Got back all the antibodies-- all negative. One was elevated a lot more than the others but within range so still negative.

So . . . the neuro who was almost certain of his diagnosis two weeks ago has changed his mind, which is kind of what I was expecting but it's still a blow. He said he still wants to see me and I shouldn't give up on finding an answer, but he's not sure MG is that answer. He's still going to write the mestinon prescription though. He said if I think it's helping I should have it because it's very safe and won't hurt anything, and who knows what will turn up later. He hasn't done the single fiber EMG yet because he said he didn't think it would show anything since most of my weakness is around my face and neck. So that could still happen at some point.

I guess in the meantime I'm going back to rheumatology to be worked up for myositis. Maybe, anyway. My last CK was normal so idk if she'll still want to do the muscle biopsy and all. And she said she might order a second standard EMG because she was unhappy with how it was done before.
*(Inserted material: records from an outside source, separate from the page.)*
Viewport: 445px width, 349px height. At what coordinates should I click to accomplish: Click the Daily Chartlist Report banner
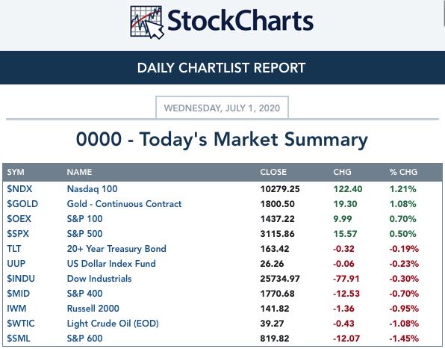tap(223, 67)
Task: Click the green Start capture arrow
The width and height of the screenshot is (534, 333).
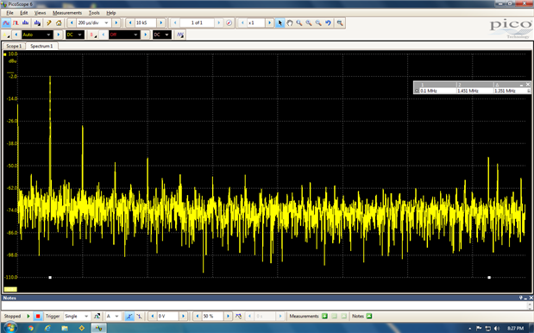Action: (28, 317)
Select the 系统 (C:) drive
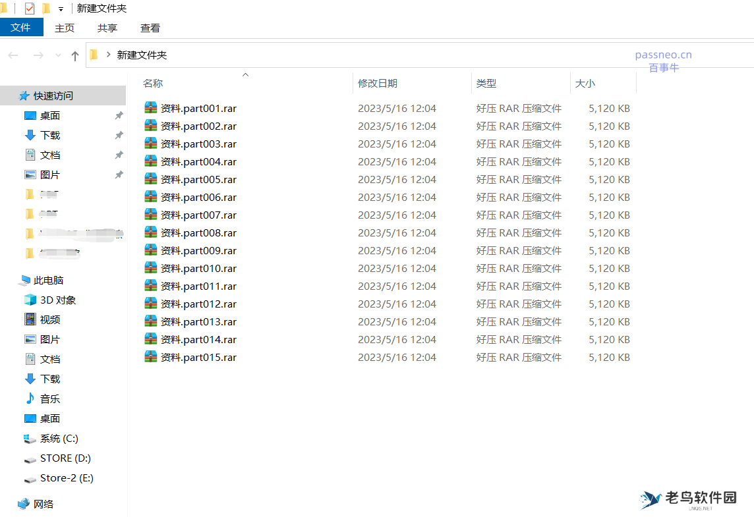 (x=59, y=438)
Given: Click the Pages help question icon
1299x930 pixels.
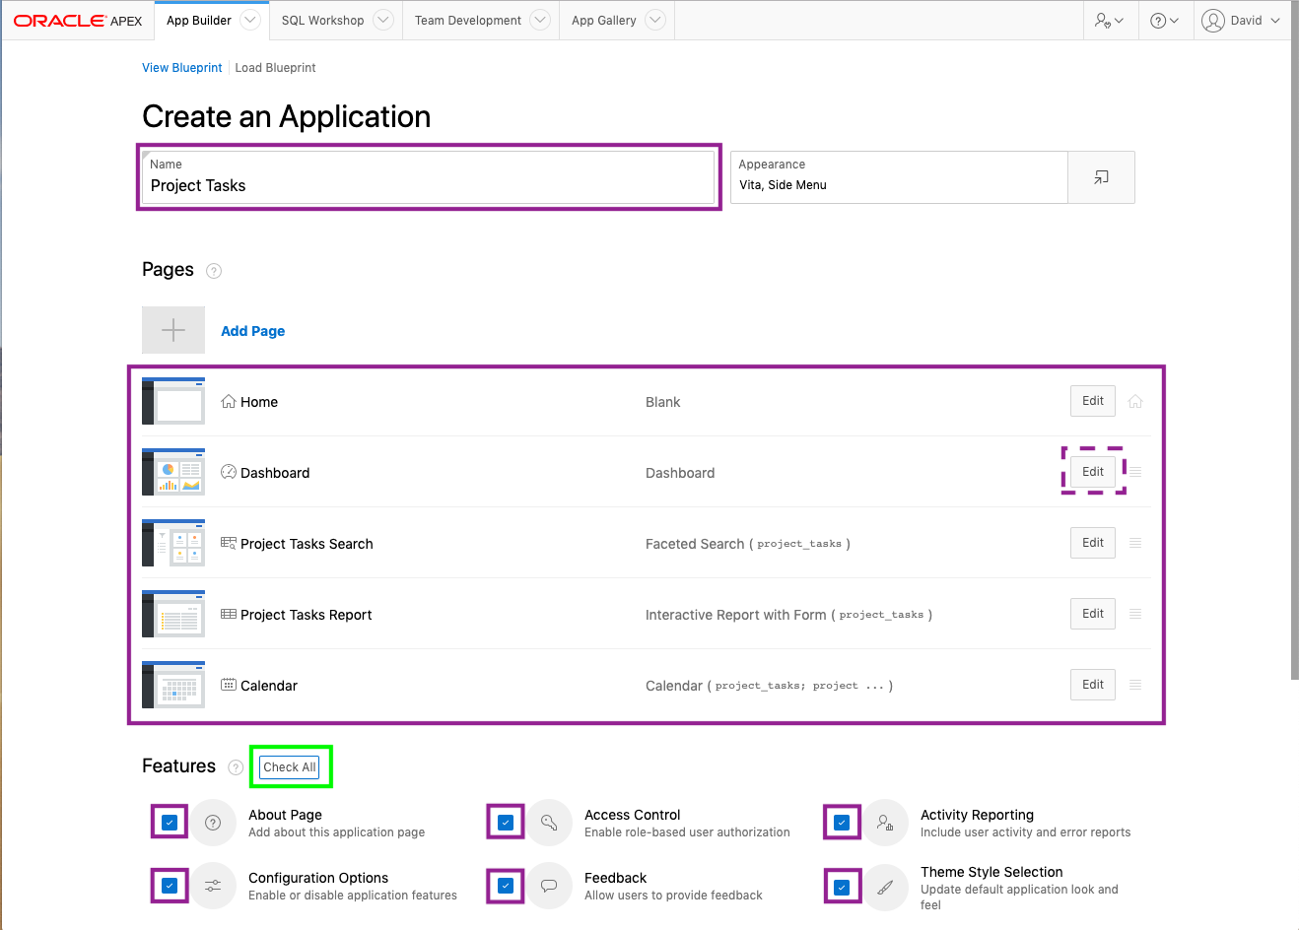Looking at the screenshot, I should (x=214, y=271).
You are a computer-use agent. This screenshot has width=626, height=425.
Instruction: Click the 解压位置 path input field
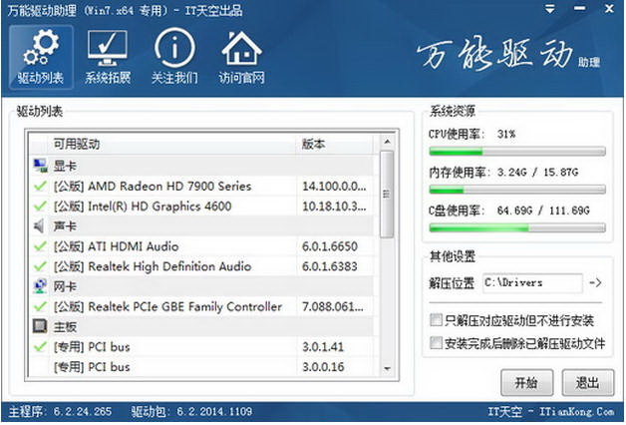pos(532,283)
Interestingly, I've gone off vicodin, which I've been on for a few years now for the fibro pain (it didn't respond to standard treatment. It actually DID respond to plaquenil and methotrexate but once all the lupus tests were negative no one wanted to keep me on it). Apparently it was masking a chronic low-grade fever (because of the tylenol I guess). Either that or the fever is new, but it showed up the day after I stopped the vicodin completely so it would be an interesting coincidence. Temps have been hovering around 99.5 in the evening, normal in the daytime. No cold symptoms or anything to explain it. I guess if it keeps up that'll be something to discuss with the rheumatologist.

Basically I'm wondering if I should just resign myself to not having any answers at this point. It seems unlikely that anyone will find anything. They seem to be just sitting back to wait for the next symptom to reveal itself. And I got the "it could be worse" lecture from the neuro when expressing frustration with the lack of answers. I do get that it could be worse and I am grateful it's not MS or ALS or any of the other things for which they've tested. But at the same time it's still not normal and I don't feel like I should just have to live with it because it's not as bad as it could be. Unfortunately I think that's pretty much where we are.